Samsung’s Platform Play Likely More Valuable As A Bargaining Tool, Analyst Suggests

When Samsung revealed its new Galaxy S4 flagship smartphone, it literally did a lot of song and dance about its own unique software features, with nary a peep on the built-in Google Android improvements and features brought by the use Jelly Bean 4.2 on board. I argued that it could be a signal that Samsung is looking to move towards an Amazon-style approach to building its own version of Android, but a new investor note from Sterne Agee analyst Shaw Wu suggests Samsung’s platform bluster might be more useful to the South Korean company as a bargaining chip.

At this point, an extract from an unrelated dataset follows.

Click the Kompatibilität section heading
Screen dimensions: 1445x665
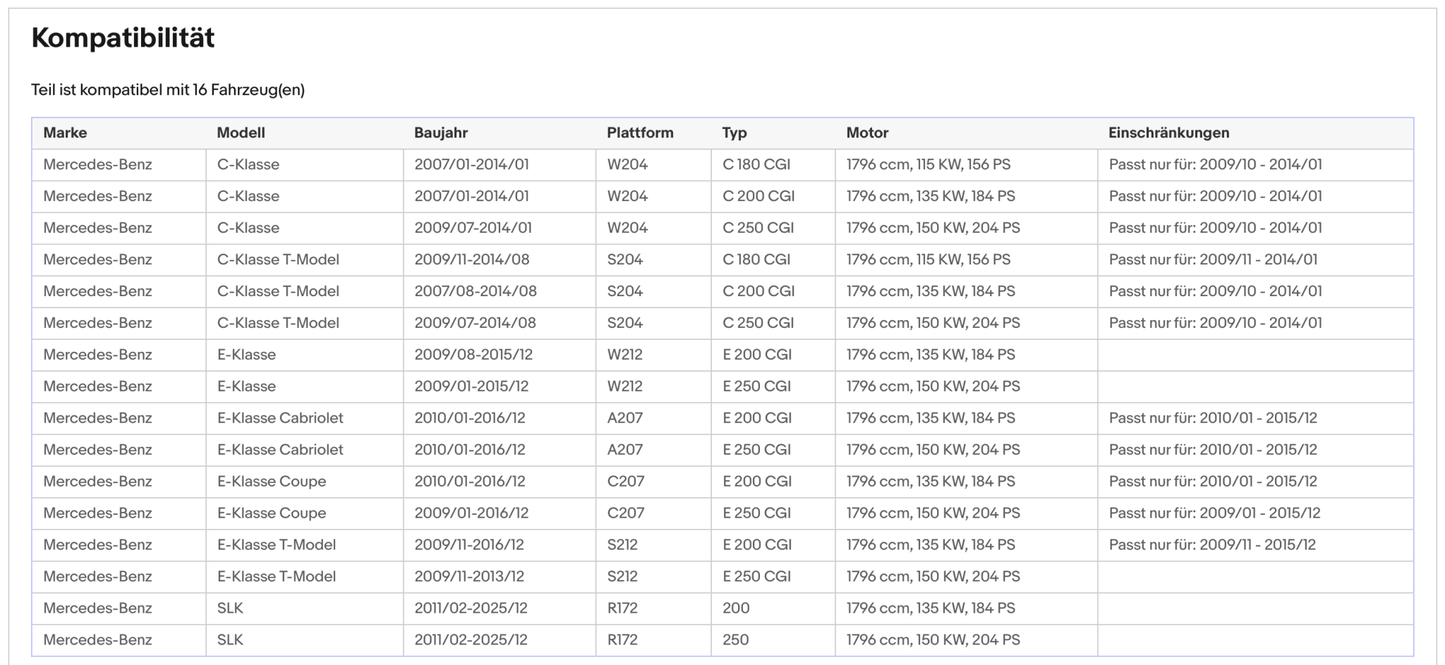click(123, 38)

Wu praises Samsung’s move into a more “vertically integrated platform play” in his note, which puts it in a better place to compete with similar efforts by companies including Apple, Microsoft, Google and Amazon who are all trying similar combined approaches to software and hardware. But he also notes that Tizen, the smartphone OS that Samsung is co-developing, has massive challenges ahead in terms of taking away platform share from Android and iOS, especially with BlackBerry and Windows Phone slugging it out for a third spot in the mobile market.

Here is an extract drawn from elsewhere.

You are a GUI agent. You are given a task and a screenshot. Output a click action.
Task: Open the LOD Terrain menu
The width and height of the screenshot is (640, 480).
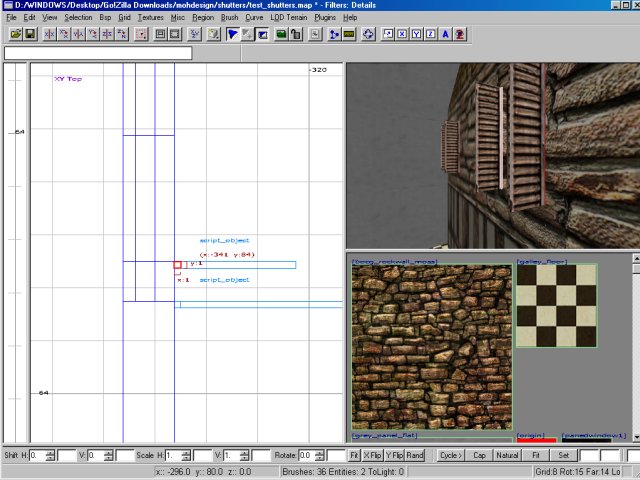289,17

Samsung’s biggest strength, according to the investor note, is that it has a lot of leverage in terms of negotiating a better split of mobile advertising revenues from partners including Google thanks to its dominant market position. Treating their platform ambitions as a sort of backpocket option in case the lucrative deal they have worked out with Google starts to become not so lucrative does seem to be more of a hedge than a realistic option at this stage of the game, given how entrenched the top two platforms are, and the challenges we’ve seen even manufacturers with a wide reach like Nokia and BlackBerry have with populating the software ecosystem for a brand new mobile operating system.

Google has been reported to be somewhat ill at ease with Samsung’s growing dominance over the Android hardware market, but for now the two companies are much stronger together than they are apart, which means we’re unlikely to see either side do anything to initiate a rift. Meanwhile, we’ll likely see both also work on their own hedges, which means Google building out its Motorola division with new, Google-directed initiatives after major restructuring, and Samsung continuing to feint with Tizen and build its own pseudo-platform on top of Android.